> Task prompt
Filter the listing down to the lines containing the word "scrollbar".
Records for this task: Begin
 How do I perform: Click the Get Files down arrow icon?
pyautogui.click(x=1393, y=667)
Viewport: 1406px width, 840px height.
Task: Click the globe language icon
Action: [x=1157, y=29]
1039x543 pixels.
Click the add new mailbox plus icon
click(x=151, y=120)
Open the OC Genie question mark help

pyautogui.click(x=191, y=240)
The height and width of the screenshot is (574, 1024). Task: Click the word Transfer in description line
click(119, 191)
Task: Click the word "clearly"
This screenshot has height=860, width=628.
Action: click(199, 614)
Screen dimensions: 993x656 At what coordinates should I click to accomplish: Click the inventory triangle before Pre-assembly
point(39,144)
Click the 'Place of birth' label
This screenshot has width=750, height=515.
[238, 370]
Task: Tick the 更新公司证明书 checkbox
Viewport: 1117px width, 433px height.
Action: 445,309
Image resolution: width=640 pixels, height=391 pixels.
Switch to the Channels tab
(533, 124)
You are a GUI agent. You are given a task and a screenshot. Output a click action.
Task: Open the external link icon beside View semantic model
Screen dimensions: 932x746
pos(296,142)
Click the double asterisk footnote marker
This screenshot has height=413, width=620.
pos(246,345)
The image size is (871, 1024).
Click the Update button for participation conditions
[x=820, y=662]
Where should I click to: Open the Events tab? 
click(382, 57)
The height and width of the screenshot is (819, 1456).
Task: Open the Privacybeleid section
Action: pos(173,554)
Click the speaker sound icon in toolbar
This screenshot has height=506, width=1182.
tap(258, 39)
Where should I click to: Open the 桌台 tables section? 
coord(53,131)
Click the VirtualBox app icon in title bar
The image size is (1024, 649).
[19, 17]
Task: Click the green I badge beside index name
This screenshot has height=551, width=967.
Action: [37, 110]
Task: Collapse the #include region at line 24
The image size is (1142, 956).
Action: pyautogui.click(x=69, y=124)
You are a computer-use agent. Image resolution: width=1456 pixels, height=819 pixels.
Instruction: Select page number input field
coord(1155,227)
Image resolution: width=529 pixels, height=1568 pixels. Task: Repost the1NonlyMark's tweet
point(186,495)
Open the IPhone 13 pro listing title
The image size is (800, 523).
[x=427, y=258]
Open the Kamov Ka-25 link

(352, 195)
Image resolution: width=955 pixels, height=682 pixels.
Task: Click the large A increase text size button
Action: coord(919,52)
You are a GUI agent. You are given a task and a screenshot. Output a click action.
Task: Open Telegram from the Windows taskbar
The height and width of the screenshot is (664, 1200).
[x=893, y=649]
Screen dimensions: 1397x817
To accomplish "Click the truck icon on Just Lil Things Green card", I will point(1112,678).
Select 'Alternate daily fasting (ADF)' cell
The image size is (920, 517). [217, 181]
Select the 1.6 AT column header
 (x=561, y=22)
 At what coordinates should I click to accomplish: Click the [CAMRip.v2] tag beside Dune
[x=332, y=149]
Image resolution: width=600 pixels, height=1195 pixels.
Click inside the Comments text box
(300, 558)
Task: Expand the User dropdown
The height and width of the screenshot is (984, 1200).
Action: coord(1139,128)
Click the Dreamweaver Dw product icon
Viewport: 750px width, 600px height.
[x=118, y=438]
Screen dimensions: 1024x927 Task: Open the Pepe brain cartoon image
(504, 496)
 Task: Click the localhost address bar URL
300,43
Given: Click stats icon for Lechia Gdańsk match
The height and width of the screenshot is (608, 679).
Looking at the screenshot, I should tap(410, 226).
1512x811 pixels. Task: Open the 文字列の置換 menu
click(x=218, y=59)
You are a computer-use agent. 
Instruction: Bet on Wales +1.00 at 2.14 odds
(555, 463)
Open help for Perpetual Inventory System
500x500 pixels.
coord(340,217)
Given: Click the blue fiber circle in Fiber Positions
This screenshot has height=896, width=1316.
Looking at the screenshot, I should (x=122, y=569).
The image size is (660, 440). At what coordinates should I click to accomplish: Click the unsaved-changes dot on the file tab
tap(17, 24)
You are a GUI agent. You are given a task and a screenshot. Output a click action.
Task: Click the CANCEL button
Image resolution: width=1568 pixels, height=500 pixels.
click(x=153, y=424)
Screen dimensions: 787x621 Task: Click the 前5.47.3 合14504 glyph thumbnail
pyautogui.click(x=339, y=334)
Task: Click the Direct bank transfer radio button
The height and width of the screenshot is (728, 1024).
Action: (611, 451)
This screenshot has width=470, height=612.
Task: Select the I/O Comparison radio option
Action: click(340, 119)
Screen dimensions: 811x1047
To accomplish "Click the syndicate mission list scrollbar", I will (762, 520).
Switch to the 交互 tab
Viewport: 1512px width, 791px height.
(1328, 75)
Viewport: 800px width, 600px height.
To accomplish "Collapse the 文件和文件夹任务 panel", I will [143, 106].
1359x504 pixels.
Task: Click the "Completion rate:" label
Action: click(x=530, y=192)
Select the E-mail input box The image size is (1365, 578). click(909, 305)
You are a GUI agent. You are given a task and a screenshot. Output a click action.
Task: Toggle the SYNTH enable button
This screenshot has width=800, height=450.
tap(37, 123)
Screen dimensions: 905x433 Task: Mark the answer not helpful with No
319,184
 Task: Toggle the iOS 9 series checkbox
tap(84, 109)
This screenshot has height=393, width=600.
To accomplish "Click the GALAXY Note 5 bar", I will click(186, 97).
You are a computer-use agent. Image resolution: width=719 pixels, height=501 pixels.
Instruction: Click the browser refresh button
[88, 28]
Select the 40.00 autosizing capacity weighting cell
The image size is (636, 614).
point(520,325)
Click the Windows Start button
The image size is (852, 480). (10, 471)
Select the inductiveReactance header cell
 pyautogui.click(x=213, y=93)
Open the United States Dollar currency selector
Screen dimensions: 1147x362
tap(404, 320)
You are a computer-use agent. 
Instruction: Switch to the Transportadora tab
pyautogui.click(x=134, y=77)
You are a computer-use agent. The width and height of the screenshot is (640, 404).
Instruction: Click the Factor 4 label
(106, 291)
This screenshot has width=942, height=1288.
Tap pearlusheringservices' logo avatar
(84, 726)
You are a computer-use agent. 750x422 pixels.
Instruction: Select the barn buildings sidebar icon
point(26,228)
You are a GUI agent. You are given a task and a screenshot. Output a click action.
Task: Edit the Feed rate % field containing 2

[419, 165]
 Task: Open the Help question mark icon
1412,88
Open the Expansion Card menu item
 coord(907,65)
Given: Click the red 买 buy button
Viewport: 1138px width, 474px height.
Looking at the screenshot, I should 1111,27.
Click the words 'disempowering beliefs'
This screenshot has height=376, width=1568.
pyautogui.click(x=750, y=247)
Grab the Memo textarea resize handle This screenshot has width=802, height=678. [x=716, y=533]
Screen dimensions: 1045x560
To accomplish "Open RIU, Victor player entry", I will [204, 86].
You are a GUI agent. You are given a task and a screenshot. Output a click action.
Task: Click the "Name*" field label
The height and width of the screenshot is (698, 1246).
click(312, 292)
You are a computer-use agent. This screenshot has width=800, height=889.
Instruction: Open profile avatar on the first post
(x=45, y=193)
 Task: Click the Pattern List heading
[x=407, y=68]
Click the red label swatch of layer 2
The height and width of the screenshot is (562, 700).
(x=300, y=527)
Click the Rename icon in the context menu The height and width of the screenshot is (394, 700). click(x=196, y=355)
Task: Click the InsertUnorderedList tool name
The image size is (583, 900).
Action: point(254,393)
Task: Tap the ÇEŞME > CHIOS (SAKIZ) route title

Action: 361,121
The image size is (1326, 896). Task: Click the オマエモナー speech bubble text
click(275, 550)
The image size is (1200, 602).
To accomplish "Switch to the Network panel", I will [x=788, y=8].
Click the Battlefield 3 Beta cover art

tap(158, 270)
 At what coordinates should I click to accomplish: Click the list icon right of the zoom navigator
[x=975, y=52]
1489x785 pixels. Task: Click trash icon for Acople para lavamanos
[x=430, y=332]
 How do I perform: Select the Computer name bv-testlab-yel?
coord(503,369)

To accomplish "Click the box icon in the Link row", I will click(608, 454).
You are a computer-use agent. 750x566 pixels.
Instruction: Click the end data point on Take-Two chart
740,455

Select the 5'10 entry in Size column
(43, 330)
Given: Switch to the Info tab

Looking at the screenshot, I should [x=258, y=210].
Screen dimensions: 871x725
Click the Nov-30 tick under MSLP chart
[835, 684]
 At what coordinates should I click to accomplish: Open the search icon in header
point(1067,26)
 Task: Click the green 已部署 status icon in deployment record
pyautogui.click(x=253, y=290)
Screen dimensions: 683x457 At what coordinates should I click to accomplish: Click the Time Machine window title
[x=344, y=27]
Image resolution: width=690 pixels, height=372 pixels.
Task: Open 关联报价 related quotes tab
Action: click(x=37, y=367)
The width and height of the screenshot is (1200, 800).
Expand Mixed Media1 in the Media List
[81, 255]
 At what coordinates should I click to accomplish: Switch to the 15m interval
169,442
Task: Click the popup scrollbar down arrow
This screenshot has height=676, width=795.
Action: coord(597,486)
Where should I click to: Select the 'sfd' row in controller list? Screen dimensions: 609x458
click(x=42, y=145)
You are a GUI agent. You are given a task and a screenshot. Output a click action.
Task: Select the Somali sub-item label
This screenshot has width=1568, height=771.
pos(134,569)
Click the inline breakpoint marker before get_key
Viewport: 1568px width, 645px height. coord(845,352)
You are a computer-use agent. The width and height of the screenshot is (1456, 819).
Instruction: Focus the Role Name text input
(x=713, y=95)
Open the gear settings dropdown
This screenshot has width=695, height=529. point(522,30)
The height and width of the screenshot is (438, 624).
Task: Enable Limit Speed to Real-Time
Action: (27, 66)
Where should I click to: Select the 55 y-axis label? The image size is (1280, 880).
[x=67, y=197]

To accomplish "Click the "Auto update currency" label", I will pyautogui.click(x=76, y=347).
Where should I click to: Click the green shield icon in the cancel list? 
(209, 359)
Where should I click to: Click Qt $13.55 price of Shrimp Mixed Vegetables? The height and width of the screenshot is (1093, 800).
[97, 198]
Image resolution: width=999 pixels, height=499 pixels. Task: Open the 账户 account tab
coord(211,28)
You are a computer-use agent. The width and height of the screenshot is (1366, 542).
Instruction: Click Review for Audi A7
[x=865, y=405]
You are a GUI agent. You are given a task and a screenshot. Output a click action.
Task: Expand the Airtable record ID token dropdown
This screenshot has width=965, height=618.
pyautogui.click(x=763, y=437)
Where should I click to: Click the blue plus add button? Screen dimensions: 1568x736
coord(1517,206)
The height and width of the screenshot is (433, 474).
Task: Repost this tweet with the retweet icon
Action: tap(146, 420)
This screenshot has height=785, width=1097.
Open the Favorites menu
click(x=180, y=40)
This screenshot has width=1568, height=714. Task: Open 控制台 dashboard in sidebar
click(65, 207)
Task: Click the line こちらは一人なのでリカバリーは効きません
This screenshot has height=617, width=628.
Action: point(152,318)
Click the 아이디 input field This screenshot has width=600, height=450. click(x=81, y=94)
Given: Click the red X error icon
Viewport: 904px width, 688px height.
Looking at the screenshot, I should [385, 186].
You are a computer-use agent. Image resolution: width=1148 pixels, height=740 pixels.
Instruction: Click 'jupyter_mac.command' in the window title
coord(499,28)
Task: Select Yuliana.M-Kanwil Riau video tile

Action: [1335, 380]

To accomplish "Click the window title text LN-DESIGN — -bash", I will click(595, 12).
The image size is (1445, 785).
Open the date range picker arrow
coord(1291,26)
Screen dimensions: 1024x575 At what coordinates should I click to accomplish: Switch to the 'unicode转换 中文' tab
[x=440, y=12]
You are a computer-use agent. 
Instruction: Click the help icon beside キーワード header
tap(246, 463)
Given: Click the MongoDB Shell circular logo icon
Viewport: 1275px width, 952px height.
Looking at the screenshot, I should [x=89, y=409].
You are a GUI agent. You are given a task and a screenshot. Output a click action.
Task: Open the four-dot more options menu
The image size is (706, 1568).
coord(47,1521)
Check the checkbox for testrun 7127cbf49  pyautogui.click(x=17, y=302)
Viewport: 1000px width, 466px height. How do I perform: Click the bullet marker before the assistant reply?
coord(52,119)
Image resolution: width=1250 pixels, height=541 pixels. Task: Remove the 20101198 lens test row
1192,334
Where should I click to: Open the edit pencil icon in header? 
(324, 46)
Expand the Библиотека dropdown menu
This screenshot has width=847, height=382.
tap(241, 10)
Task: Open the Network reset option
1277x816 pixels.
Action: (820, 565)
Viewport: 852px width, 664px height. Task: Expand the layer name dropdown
Records for this task: End
> Solution to this exercise
To accomplish "Click the syndicate mission list scrollbar", I will (762, 520).
Task: Click the popup scrollbar down arrow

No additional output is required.